Gib jede Zeile des Materials wieder, in der die Zeichenfolge „Switch“ vorkommt. Achte dabei auf Groß- und Kleinschreibung.

━━ Daten zur Übung

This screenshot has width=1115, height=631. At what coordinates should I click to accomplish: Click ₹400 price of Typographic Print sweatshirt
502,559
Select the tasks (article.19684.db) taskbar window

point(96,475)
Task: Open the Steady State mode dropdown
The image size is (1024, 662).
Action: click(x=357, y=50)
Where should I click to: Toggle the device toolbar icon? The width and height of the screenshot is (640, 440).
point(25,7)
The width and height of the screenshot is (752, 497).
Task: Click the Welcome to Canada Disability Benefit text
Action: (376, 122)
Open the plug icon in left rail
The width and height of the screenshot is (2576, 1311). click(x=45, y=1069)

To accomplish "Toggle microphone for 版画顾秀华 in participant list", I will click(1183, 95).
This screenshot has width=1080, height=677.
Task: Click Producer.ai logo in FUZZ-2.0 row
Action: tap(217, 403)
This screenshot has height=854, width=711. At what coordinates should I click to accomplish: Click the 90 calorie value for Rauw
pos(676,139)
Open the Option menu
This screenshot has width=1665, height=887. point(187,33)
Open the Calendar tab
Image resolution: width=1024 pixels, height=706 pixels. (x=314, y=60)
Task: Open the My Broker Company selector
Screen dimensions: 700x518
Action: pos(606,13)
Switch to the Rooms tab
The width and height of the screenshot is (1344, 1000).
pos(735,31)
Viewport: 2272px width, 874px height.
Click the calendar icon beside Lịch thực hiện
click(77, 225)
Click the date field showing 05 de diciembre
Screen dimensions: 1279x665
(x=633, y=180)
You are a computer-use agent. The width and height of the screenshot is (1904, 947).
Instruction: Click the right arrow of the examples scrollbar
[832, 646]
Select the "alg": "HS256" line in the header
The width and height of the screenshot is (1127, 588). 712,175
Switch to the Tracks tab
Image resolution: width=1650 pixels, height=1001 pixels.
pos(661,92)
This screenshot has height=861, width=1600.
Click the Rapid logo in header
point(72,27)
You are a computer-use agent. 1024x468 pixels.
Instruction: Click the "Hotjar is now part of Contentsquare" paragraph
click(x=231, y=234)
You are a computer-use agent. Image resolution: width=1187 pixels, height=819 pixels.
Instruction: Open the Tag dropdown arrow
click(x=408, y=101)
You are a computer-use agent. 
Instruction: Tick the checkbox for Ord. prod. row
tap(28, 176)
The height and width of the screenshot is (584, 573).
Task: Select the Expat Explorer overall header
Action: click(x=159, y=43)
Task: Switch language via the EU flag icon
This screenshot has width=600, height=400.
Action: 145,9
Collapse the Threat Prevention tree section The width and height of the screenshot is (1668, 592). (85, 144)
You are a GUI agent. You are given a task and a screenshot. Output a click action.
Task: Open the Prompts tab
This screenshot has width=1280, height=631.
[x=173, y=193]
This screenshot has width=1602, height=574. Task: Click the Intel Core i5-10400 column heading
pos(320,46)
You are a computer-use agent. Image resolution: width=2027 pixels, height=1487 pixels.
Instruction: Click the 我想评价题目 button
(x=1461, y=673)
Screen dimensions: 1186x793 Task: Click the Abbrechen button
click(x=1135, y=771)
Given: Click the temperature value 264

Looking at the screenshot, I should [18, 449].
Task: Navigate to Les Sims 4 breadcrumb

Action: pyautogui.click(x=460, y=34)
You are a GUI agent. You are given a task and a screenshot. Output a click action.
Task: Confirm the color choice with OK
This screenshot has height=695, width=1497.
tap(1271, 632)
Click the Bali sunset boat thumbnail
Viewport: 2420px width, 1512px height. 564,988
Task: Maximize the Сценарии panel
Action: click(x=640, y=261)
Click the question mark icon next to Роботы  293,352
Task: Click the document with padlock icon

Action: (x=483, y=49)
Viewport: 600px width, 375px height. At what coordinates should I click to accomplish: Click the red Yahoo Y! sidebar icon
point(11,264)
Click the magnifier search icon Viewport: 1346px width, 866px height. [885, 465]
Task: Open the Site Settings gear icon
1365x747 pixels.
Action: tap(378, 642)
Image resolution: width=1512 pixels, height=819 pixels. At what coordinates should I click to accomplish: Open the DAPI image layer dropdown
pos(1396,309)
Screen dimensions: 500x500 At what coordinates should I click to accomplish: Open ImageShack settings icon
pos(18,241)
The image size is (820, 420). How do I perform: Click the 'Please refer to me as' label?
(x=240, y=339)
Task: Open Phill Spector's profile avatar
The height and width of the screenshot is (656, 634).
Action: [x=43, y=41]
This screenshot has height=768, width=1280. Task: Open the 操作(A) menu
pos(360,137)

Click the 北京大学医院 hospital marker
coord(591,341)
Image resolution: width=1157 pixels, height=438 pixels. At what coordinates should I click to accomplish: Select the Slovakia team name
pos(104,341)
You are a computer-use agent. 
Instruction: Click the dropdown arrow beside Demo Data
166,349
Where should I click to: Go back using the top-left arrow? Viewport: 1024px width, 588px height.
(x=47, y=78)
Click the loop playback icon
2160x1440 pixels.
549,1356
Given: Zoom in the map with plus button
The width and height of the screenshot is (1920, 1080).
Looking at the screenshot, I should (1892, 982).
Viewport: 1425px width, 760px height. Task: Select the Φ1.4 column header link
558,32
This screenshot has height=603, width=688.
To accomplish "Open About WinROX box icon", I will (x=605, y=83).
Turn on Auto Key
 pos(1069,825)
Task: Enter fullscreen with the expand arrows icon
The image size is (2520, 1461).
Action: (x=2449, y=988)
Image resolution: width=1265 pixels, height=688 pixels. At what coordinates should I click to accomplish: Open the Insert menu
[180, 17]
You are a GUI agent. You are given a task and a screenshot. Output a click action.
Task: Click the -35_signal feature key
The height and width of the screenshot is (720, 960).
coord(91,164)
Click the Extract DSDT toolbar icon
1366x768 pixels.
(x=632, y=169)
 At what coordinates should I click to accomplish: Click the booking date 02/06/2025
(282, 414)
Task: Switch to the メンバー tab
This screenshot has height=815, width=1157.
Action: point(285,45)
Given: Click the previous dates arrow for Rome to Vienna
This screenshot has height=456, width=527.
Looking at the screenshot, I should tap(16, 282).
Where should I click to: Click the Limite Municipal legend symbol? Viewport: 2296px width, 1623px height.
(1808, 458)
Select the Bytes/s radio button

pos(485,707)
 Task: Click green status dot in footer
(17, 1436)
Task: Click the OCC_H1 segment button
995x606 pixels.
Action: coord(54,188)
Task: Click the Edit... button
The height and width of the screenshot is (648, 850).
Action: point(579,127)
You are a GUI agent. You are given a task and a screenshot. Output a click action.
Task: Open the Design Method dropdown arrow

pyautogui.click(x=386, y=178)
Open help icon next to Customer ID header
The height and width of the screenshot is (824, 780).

━━━━

▶ _Antwort zur Aufgabe_
Switch to the Rooms tab
Switch to the Tracks tab
Task: Switch language via the EU flag icon
Task: Switch to the メンバー tab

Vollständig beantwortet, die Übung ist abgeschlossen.